Refuser une augmentation de loyer, c’est compliqué
Je dirais que c’est faux. Quand on refuse une augmentation de loyer, la seule chose à faire, c’est d’envoyer un avis à son propriétaire. Par contre, c’est que quand on refuse l’augmentation, le propriétaire, après lui, il a la possibilité d’aller au TAL pour demander une fixation de loyer. Refuser une augmentation de loyer, ça ne veut pas nécessairement dire qu’on va se rendre au tribunal. Il y a toujours de la place à la négociation et souvent, les dossiers vont se régler de cette façon-là.
Ça peut être long passer au TAL
C’est vrai que ça peut être long. Par contre, ça dépend du type de dossier. En général, il faut compter entre 6 et 10 mois pour avoir une audience. Dans bien des cas, on n’a pas nécessairement le choix de passer par cette étape-là si on veut faire valoir nos droits.
Avoir un dossier au TAL nuit à un locataire
Malheureusement, c’est vrai. Les dossiers au TAL sont publics, donc un propriétaire peut faire une recherche puis voir qu’on a déposé une demande au tribunal. Techniquement, c’est illégal de refuser un locataire pour cette raison-là. Malheureusement, c’est difficile de savoir qu’on est refusé pour ça. Et souvent, ça va être considéré par un propriétaire comme quelque chose de négatif.
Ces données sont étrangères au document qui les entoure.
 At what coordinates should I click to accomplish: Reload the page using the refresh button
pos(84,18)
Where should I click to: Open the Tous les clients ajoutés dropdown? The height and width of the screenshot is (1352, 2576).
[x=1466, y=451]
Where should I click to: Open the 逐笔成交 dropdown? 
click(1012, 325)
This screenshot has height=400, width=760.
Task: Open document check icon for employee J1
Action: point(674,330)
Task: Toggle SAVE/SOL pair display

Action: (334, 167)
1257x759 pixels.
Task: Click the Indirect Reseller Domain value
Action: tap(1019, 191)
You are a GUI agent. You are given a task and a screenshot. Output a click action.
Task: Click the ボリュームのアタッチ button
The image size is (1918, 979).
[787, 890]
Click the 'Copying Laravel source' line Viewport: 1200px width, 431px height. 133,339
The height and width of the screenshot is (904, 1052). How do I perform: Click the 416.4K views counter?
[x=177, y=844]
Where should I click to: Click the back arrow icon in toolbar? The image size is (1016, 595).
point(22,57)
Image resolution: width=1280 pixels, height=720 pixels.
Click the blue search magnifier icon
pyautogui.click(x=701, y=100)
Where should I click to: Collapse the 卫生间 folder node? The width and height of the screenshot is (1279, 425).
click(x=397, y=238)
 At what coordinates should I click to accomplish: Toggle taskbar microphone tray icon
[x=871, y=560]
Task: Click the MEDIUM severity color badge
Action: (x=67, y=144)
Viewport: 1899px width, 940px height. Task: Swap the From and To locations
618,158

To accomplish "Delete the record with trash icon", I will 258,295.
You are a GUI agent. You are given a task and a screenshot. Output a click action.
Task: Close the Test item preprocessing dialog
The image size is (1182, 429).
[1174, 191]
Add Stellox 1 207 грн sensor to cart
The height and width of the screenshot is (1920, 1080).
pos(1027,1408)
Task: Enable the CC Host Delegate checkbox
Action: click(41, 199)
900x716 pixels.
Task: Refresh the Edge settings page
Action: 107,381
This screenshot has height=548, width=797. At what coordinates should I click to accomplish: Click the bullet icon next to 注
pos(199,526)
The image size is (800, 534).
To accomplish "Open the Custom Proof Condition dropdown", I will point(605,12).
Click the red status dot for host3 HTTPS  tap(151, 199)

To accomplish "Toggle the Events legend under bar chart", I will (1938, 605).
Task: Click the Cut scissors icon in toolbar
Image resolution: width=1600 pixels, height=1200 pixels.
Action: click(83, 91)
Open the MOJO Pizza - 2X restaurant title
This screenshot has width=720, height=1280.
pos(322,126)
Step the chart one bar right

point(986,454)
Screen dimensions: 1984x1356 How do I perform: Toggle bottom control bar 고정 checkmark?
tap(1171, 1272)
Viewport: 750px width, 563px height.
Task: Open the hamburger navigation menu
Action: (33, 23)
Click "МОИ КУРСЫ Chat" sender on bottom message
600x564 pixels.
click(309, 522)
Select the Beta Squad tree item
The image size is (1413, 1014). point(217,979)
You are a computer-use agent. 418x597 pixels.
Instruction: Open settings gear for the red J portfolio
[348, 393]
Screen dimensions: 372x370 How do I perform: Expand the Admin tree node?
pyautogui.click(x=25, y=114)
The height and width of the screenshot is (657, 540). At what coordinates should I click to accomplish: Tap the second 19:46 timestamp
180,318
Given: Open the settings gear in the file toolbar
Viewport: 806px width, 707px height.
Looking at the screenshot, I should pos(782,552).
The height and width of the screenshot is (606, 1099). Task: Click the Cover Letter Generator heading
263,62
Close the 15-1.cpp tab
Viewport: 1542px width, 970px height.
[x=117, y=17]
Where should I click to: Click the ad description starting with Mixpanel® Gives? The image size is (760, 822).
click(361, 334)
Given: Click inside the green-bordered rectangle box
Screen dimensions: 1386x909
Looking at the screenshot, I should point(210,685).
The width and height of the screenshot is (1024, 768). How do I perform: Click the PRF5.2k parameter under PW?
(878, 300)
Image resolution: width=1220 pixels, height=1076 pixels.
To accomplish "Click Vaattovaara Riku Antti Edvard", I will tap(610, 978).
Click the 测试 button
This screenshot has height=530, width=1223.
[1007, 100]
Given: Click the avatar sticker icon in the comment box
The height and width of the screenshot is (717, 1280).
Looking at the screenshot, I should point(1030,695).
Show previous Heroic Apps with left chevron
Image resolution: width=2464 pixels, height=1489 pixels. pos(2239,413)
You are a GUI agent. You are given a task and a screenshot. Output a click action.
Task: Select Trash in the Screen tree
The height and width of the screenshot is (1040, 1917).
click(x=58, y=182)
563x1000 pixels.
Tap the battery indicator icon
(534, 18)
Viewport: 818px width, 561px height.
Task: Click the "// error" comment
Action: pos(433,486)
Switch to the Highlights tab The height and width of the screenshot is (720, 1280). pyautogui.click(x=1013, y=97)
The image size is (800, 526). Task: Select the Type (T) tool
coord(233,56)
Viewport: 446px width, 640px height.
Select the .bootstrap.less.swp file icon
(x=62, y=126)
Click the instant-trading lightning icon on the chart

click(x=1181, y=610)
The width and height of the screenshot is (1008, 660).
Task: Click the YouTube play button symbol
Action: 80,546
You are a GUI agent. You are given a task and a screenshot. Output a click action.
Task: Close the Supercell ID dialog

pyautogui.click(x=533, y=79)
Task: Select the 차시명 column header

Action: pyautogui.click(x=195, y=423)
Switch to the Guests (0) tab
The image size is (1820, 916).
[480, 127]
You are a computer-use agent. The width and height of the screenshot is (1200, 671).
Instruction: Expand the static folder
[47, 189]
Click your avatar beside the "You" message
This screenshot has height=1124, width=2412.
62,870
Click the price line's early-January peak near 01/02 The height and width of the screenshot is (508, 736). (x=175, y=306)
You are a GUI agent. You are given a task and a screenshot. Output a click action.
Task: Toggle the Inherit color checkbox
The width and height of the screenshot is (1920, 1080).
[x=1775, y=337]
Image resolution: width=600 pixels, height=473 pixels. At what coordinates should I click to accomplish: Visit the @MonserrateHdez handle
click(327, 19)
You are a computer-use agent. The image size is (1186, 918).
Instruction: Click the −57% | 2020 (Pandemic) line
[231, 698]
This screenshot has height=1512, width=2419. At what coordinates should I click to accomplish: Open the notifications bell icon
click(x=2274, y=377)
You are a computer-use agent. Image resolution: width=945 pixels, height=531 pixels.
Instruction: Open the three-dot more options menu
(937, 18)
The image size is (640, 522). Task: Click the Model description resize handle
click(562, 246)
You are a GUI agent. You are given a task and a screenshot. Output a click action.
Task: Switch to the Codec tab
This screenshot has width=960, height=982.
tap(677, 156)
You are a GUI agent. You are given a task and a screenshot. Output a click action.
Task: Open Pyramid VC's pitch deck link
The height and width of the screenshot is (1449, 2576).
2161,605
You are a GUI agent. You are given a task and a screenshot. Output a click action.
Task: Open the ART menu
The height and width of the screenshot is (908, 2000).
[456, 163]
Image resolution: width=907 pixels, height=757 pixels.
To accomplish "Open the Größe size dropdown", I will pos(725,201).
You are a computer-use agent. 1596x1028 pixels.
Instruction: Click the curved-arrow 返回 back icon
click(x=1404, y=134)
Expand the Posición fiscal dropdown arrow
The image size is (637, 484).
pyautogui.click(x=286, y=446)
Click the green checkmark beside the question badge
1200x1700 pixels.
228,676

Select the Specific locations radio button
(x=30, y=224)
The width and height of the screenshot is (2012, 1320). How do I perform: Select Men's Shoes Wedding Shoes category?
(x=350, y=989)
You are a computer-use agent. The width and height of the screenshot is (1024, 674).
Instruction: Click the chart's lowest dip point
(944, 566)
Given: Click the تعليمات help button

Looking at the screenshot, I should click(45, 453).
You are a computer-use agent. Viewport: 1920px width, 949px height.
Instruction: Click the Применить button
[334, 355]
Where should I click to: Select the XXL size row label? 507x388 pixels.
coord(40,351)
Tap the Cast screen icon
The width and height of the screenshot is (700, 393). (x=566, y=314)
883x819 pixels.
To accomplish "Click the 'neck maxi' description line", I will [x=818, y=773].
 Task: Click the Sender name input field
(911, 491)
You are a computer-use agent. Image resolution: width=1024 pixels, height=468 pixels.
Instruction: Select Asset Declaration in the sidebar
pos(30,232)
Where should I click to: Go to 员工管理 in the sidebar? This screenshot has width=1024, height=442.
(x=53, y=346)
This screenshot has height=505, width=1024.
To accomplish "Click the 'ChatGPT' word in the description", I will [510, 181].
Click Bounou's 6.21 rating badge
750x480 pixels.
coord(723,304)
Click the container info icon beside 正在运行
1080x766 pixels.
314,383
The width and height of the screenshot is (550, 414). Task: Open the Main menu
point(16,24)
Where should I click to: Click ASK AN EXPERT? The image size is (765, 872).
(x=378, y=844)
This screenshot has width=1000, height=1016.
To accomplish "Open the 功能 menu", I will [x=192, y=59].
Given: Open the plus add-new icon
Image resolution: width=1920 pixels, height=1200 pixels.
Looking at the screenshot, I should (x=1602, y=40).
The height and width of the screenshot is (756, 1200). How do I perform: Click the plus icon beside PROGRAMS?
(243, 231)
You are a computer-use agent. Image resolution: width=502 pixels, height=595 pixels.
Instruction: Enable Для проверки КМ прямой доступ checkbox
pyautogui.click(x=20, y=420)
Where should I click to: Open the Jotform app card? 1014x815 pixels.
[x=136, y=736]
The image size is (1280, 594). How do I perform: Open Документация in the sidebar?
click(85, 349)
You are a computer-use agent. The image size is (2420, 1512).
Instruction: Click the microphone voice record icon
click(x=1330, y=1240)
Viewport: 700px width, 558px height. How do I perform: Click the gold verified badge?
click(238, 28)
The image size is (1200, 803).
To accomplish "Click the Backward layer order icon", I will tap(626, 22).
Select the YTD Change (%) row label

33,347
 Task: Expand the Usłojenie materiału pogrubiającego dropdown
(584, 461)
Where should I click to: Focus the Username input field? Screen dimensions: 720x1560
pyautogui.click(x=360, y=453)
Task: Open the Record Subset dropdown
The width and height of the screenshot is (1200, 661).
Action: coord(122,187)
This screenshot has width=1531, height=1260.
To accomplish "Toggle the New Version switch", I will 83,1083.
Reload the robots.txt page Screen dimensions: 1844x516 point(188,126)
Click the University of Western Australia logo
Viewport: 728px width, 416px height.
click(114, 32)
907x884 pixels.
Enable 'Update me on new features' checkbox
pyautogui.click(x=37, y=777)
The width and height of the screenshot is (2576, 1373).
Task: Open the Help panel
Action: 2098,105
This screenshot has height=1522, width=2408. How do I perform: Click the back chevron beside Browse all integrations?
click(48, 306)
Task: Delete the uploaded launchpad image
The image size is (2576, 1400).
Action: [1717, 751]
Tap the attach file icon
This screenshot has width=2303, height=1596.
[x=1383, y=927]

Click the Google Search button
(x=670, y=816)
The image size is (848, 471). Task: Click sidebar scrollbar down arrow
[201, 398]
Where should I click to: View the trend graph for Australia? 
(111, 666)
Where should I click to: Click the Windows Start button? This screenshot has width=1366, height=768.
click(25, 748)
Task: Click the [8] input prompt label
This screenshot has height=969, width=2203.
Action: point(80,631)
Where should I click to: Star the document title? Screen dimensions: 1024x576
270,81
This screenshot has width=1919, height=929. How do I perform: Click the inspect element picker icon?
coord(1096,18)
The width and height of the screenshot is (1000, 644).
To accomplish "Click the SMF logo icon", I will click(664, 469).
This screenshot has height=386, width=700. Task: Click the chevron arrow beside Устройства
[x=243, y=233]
Un propriétaire peut demander un relevé d’emploi à un potentiel locataire
Je dirais que c’est globalement vrai. Il faut toujours se rappeler que le propriétaire ne peut vous demander que les renseignements personnels qui sont nécessaires pour déterminer votre capacité à louer le logement, et votre identité. Ça peut se faire par son dossier de crédit, un relevé d’emploi. Il ne peut pas vous demander des renseignements superflus. Le numéro d’assurance sociale, il y a plein de situations où, normalement, le propriétaire ne devrait pas le demander. La problématique que vous allez peut-être avoir, c’est que dans le contexte de pénurie de logement, si vous refusez de fournir certains renseignements, le propriétaire va tout simplement passer à la prochaine personne dans sa liste.